Knee adduction moment (KAM) and total tibiofemoral force (TF) are potential correlates to medial contact force (MCF) in the knee joint (Kutzner et al., 2013; Nagura et al., 2006). Shull et al. (2012) showed experimentally that shifting the foot progression angle inward during walking (i.e. toe-in gait) could reduce the first peak in KAM during stance. This is accomplished by shifting foot's center of pressure laterally and altering the ground reaction force vector. Lowering the KAM tends to shift knee contact forces laterally, thus potentially alleviating load on the medial compartment. DeMers et al. (2014) showed that muscle recruitment optimization could be leveraged to lower the second peak of TF. His study reveals the sensitivity of contact forces in the knee to internal muscle forces, particularly for muscles crossing the knee joint. Winby et al. (2009) further describes that medial contact force is 42% external forces contribution (i..e ground reaction forces) and 58% internal contributes (i.e. muscle activation).
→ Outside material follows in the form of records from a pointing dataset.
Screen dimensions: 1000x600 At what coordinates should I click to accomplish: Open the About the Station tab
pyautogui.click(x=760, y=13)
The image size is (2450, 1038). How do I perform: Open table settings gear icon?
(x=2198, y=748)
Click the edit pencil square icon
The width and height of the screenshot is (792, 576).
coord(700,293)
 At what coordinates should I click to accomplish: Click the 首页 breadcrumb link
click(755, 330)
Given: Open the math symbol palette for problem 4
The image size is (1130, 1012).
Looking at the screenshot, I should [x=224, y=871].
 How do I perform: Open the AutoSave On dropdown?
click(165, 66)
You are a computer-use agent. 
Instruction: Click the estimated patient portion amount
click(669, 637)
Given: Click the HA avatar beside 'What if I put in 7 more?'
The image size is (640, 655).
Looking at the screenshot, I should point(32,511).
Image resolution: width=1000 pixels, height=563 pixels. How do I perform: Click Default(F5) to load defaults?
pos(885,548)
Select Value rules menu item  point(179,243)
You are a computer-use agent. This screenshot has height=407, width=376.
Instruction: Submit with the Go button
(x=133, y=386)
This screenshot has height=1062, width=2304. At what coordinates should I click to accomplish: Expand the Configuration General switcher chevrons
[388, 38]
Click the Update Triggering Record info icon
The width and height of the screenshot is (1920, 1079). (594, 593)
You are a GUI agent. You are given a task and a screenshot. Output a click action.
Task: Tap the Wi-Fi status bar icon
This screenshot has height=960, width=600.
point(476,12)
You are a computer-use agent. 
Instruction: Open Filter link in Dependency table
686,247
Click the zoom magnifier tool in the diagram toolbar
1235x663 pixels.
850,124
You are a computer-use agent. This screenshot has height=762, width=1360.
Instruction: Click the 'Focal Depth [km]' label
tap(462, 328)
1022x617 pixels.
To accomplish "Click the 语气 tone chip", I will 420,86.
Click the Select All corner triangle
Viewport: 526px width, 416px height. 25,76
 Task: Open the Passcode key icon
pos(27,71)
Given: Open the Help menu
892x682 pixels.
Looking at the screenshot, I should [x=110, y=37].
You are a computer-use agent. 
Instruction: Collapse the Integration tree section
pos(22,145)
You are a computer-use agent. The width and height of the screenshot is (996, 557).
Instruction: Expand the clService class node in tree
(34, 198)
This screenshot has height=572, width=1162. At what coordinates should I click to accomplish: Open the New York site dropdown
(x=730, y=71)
Decreasing MCF is the focus of interventions to decelerate progression of medial compartment osteoarthritis.

By building a lower-body musculoskeletal model that combines Rajagopal’s full-body musculoskeletal model and Lerner’s contact model of the knee joint, we will confirm whether toe-in gait reduces medial contact force in the knee (Rajagopal et al., 2012; Lerner et al., 2015).